Augustus liquidated the Roman Republic a generation before Christ by appealing to religion, presenting himself as Apollo’s favorite, placing the senate under his authority, and becoming the first Roman emperor. He promoted upper-class birthrates, traditionalist moralism, and patriotic literature, such as Virgil’s commissioned Aeneid, a classic of political propaganda based on nonexistent facts about Rome’s past greatness.
Augustus capitalized on the social instability of the moment with a charismatic, demagogic, and strategic speech about making Rome great again under the symbol of the Golden Eagle. Half a millennium later, Augustulus was the last emperor of the Western Empire, defeated by the Germanic barbarians.
The American Empire, the most powerful in human history, is probably also the shortest. It has held that title for one-tenth as long as the Roman Empire in Europe and one-hundredth as long as the Eastern Empire.
The problem is not democracy but its substitute: the hijacking of an entire country and the world by the Anglo-Saxon techno-financial oligarchy.
For its part, China will end that rare historical exception called the “Century of Humiliation” and again be the greatest economic power, as it has been for millennia. We hope that what China has learned in those hundred years will not turn it into a Franco-Anglo-Saxon-type empire and that it will continue its oldest tradition of not subjugating peoples on the other side of the planet.

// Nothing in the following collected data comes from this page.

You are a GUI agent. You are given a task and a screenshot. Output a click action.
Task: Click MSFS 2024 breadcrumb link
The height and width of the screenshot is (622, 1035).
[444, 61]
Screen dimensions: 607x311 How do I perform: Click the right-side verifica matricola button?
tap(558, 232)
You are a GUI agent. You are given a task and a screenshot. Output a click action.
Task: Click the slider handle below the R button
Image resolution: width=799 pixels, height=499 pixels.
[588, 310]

U.S. President Donald Trump is likely to be Augustus and Augustulus at the same time. We might wish that the replacement of hegemonies did not comply with the violent Thucydides Trap, as the replacement of Great Britain by the United States did not, but in that case, there was a strategic continuity of Anglo-Saxon capitalism. Hegemony passed from one ally to the other.
Now, the differences are substantial, and above all, the Anglo-Saxon obsession with not allowing any global competition promises us a greater conflict. The Northwest finds itself facing not only a new example of success, that of communist China, but also its own national poverty and its international collapse. It no longer just exports violence, as it has historically done, but consumes it in its internal market. As a solution, it appeals to the same religious-style narrative as always, denying any evidence to the contrary.

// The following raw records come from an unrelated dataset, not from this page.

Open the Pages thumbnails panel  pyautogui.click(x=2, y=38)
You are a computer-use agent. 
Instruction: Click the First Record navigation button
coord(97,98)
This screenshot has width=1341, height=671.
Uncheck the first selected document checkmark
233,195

One of its most recent sermons has been to justify the success of Chinese socialism with American state capitalism, even though Chinese corporations are below the communist government, while in the West, they are above it and despite the fact that the Chinese economy is planned by the government, not by corporations. China has a market economy (something that capitalism did not invent but rather limited), but it is not a capitalist country. It is a communist country in a still capitalist world.
Beyond its material power, Nonoccident is concerned about what has moved it for generations: the need to abort examples of success that are not “the only possible model”: corporate capitalism. Anglo-Saxon success was not based on capitalism but on overseas imperialism. The capitalist countries that served as colonial suppliers at a pittance were more capitalist than the United States.
Now, the example of Anglo-capitalist success is beginning to deteriorate due to the loss of global power and its profound internal contradictions, which are inherent to capitalism and are crudely coming to the surface: Almost 1 million people living on the streets of the United States; epidemics of addiction and deaths from overdoses; periodic massacres; ethnic hatred to disguise a ruthless class struggle; students indebted to the point of becoming indenture slaves; increasing social differences; crime that cannot be reduced; fascism on the rise; and recognition, until a few years ago unthinkable, that liberal democracy (the political circus of plutocracy) no longer works; recognition (now from the poor right and the wealthy capitalists) that democracy does not work and never worked; that the oligarchs have taken Washington, now without masks, to finish hijacking what was called democracy and multiply their coffers by investing in the wars of the end of the world…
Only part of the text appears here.